— start Provided material —

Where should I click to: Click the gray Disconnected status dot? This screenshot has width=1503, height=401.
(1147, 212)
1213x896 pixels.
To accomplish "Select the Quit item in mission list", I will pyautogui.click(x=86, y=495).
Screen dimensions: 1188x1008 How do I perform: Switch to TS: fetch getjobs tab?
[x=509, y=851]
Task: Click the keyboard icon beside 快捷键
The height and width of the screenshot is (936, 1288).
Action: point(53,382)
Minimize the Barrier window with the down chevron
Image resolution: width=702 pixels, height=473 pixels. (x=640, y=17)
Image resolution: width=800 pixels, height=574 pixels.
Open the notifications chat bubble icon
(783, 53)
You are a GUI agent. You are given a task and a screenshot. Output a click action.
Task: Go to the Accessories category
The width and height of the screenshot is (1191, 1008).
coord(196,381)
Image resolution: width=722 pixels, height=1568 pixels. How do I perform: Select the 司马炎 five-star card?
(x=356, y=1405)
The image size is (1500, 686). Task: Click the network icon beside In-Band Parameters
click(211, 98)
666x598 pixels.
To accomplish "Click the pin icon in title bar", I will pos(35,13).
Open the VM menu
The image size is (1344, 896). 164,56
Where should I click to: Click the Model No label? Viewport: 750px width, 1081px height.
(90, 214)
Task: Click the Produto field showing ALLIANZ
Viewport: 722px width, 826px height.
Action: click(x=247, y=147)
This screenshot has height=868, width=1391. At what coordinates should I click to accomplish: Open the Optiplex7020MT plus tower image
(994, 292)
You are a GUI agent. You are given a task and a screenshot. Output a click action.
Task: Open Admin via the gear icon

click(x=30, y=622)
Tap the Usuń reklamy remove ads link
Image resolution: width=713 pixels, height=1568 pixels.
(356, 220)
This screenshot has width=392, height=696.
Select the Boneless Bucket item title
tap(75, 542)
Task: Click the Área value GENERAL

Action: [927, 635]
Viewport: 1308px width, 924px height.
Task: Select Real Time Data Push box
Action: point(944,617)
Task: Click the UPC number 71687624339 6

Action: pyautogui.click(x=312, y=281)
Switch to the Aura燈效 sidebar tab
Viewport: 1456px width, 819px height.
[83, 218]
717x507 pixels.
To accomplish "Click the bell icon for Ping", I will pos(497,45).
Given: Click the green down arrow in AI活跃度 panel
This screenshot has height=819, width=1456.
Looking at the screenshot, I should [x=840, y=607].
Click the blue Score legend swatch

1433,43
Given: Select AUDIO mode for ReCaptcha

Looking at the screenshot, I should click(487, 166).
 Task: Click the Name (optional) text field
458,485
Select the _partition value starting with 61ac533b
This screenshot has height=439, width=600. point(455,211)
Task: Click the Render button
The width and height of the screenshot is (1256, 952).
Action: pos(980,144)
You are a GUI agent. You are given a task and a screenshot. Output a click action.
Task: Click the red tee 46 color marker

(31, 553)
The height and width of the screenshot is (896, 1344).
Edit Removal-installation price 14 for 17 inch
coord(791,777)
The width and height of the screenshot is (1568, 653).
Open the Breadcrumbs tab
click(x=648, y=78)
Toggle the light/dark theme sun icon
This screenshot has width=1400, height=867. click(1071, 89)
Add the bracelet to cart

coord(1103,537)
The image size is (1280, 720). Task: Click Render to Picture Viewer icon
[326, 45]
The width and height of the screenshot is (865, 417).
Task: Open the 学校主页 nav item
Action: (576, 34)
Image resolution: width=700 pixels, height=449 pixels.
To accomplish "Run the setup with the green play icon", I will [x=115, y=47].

— end Provided material —

## Your objective
Pull out each line above that contains the string "item", treating uppercase and lowercase as distinct.

## Response to this task
To accomplish "Select the Quit item in mission list", I will pyautogui.click(x=86, y=495).
Select the Boneless Bucket item title
Task: Open the 学校主页 nav item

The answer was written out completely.